In 1915 he was assigned to a project where he wanted to do surveillance of the Mexican Revolution that was taking place on the other side of the Rio Grande River. One day he and his fellow pilot were dispatched to survey the river area. That is where he saw the entrenchments of Lucio Blanco; it was the purpose of his going up and doing surveillance. Immediately he was fired upon by machine guns from the Mexican revolutionaries and small armies. Jones immediately pushed his aircraft up to 2,500 feet in order to avoid being shot down. That day he earned his point in history being the first American war plane ever fired on by a hostile enemy force.
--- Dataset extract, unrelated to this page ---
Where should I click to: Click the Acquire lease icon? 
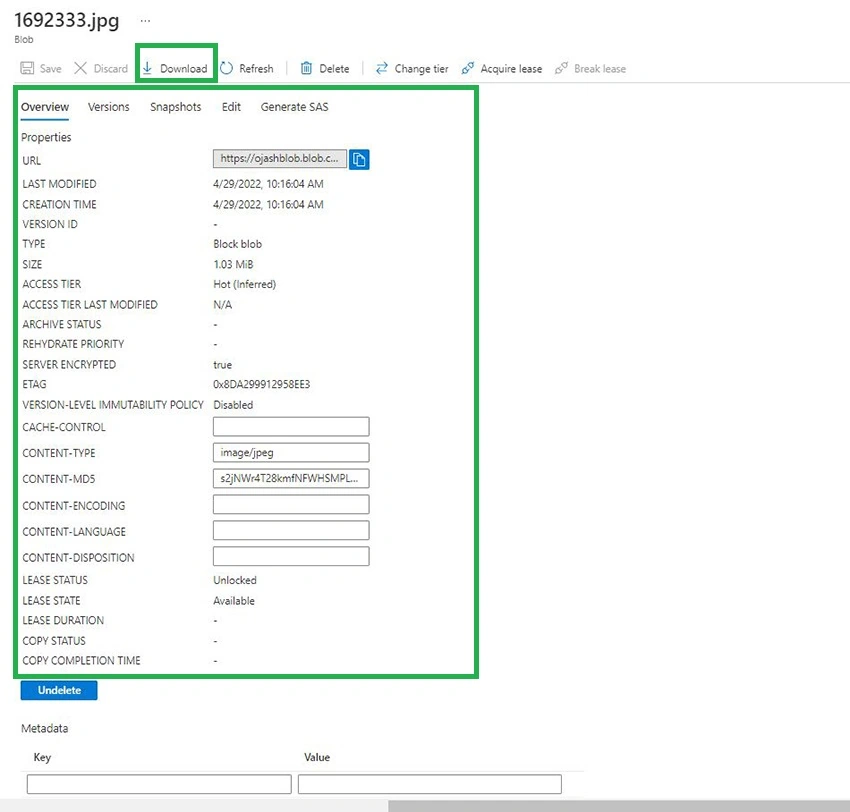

Jones made a number of firsts in his career. In his early years right out of West Point he achieved long-distance endurance. Also, if you can imagine a biplane making a loop, he was the first one to do that as well. If you have a plane that goes into a stall, he figured out how to get out of that and add tailspins to his aviation records.

From that point he was noticed by the top brass of the military as being a step above. His ability to engineer and actually think about the problems the airplane would have in order to correct it got him noticed. Jones was put in charge of training pilots and aircraft design. He was so valuable for that effort that the military made sure he was not put on the front lines during the first World War. His mind could figure out those things and he was need in Washington in order to teach these them.

Coming into World War II, Byron Q. Jones got on a project that America we will forever remember his name connected with: the Jeep. He designed elements in the Jeep that were used in warfare and he went on to the U.S. Patent Office. He received the patent on the Jeep that we used throughout the war and used today.

In the early years the airplane was about as fragile as the men that were flying it. Jones worked out the problems in order to strengthen the aircraft mechanically, train pilots and set up a program that the United States Army Air Corps would utilize.